*EXTRACTED ENTRIES*:

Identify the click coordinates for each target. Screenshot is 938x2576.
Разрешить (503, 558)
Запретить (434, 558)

--

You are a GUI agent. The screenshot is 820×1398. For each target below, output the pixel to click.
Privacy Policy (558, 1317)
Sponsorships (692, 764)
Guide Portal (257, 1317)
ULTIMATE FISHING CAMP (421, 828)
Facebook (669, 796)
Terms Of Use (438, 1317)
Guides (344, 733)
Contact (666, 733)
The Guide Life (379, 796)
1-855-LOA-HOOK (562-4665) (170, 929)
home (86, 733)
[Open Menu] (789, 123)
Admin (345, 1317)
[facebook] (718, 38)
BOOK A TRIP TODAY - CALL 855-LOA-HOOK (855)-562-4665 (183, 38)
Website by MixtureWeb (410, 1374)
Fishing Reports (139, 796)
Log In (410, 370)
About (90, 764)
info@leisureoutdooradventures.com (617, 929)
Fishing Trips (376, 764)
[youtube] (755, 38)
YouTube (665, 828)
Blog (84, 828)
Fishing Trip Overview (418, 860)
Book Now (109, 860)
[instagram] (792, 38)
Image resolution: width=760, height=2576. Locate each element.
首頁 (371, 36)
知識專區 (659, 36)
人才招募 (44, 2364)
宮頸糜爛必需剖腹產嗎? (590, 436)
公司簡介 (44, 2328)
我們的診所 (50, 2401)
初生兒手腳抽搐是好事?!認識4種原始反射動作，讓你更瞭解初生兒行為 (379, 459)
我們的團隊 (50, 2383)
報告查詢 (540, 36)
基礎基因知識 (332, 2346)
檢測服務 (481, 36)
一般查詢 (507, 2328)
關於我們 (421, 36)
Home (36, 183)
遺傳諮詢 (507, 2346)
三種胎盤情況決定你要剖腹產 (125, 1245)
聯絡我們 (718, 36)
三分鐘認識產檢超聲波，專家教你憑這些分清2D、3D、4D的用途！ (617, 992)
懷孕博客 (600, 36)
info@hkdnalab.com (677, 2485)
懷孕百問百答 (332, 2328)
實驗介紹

*YOUR ASSIGNMENT*:
The lines sought are those in the data above that include the string "HOOK"; copy each one.

*TASK SOLUTION*:
1-855-LOA-HOOK (562-4665) (170, 929)
BOOK A TRIP TODAY - CALL 855-LOA-HOOK (855)-562-4665 (183, 38)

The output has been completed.